Tasks to carry out.
A – In the spinner probability explanation, what probability does the text give for the spinner landing on an even number on both spins?
B – Translate this sentence from the spinner probability explanation into Spanish: "4 of the numbers are even and 4 of the numbers are odd."
C – List each odd number that the spinner probability explanation names, along with the share of board space the text gives for it.

Quoted passage.
Question 1142724
the probability that the spinner will land anywhere on the spinner board is considered to be equal.


since the number 1 space is 25% of the area of the board, then the other numbers, being equally spaced, represent 75% of the area of the board.


you have 6 other numbers.
75% / 6 = 12.5


each of the other numbers takes up 12.5% of the area of the board.
if you split the 1 into 2 spaces, then each one of the number 1's will also take up 12.5% of the board.


it sounds like your method will work.


the numbers on the board are then 1,1,2,3,2,5,4,4.


each of those numbers takes up 12.5% of the area of the board.


4 of the numbers are even and 4 of the numbers are odd.


the probability that the spinner will land on an even number is therefore 4 / 8 = 50%.


the probability that the spinner will land on an odd number is therefore also 4 / 8 = 50%.


on your first spin, the probability that it will land on an even number is .5.


on your second spin, the probability that it will land on an even number is also .5.


the probability that it will land on an even number both times is therefore .5 * .5 = .25.


there is another way to look at it.


the number 1 takes up 25% of the board space.
the number 3 takes up 12.5% of the board space.
the number 5 takes up 12.5% of the board space.


all the odd numbers take up 50% of the board.
all the even numbers take up 50% of the board.
same probabilities.

Stored data.
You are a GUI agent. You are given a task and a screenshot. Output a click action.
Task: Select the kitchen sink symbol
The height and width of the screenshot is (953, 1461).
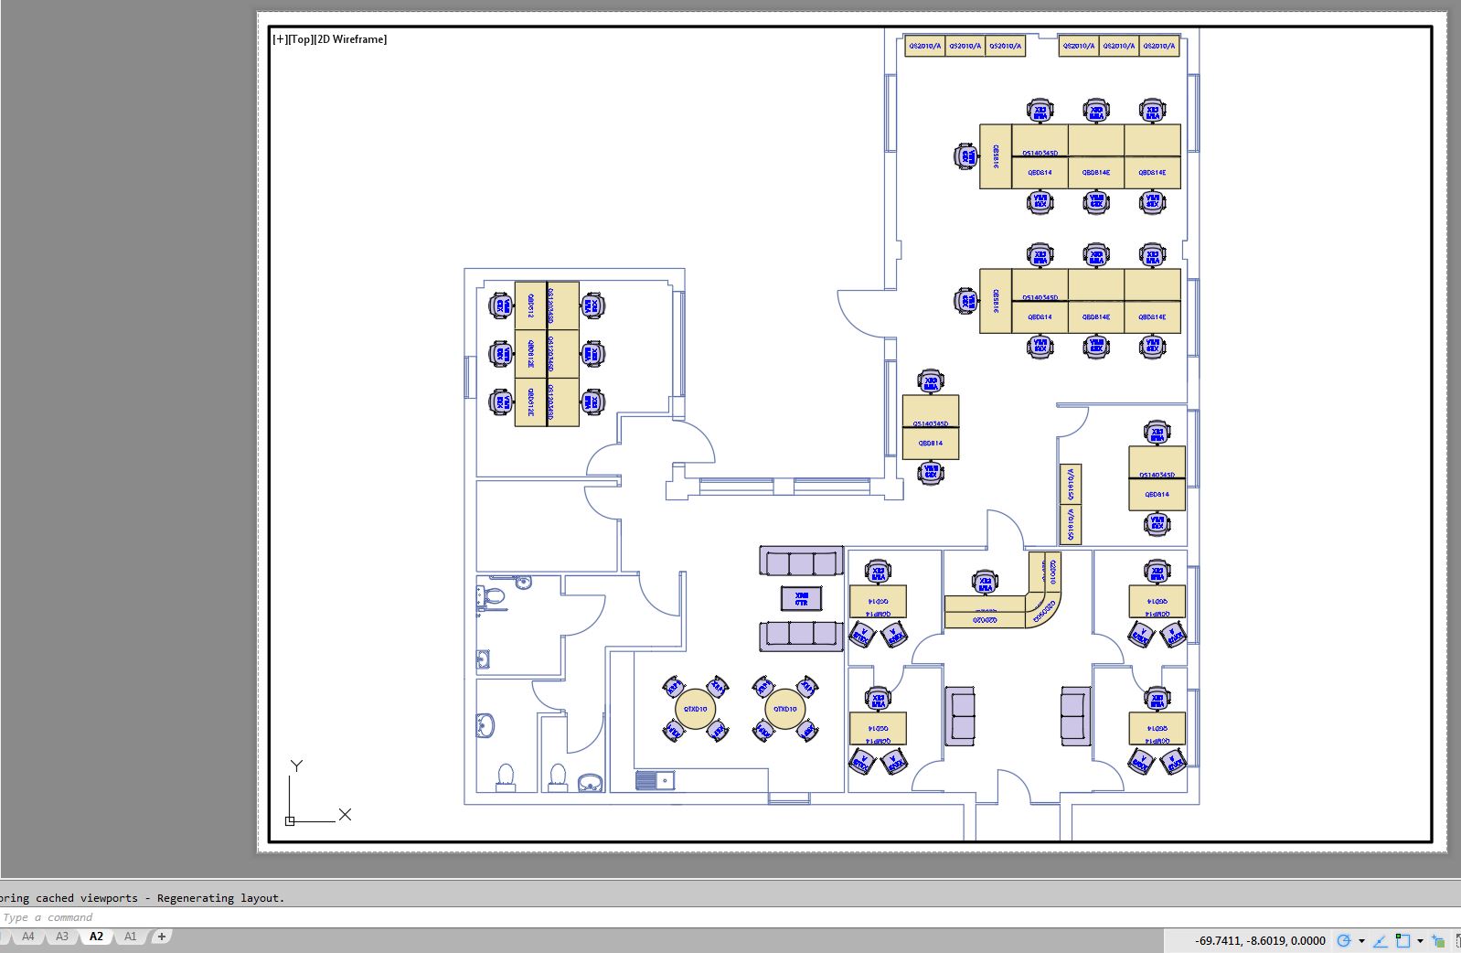point(655,780)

Task-by-task outputs.
A – .25 (.5 * .5)

B – 4 de los números son pares y 4 de los números son impares.

C –
1: 25%
3: 12.5%
5: 12.5%